→ Direction
Retype the listing lines starting at the line that contains "Image resolution: width=531" and ending at the line that contains "Action: tap(13, 19)", with both of those lines included. Leave the pictures out.

→ Material supplied
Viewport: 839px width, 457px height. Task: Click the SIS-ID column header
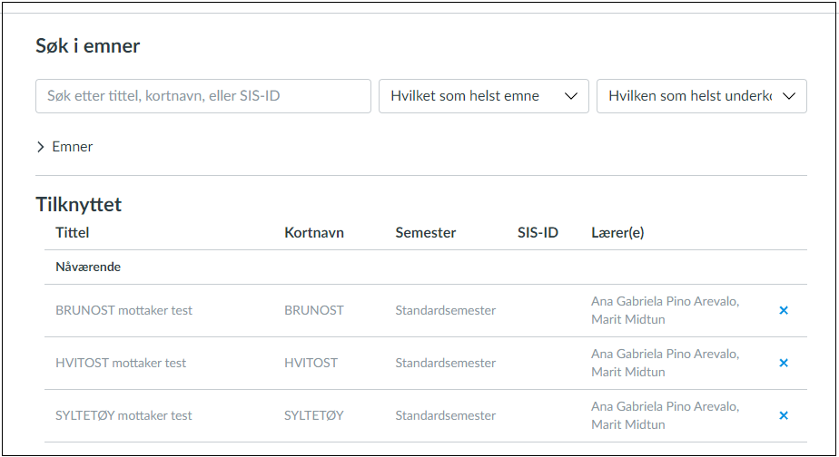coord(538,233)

==

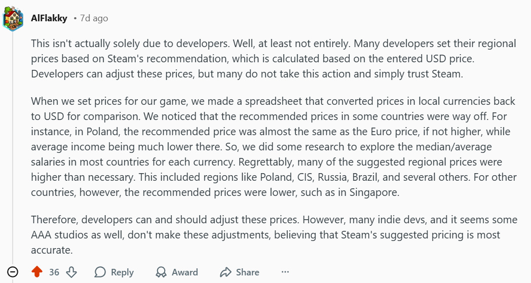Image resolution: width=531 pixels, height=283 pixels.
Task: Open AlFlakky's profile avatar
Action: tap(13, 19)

→ Problem solution
Image resolution: width=531 pixels, height=283 pixels.
Task: Open AlFlakky's profile avatar
Action: tap(13, 19)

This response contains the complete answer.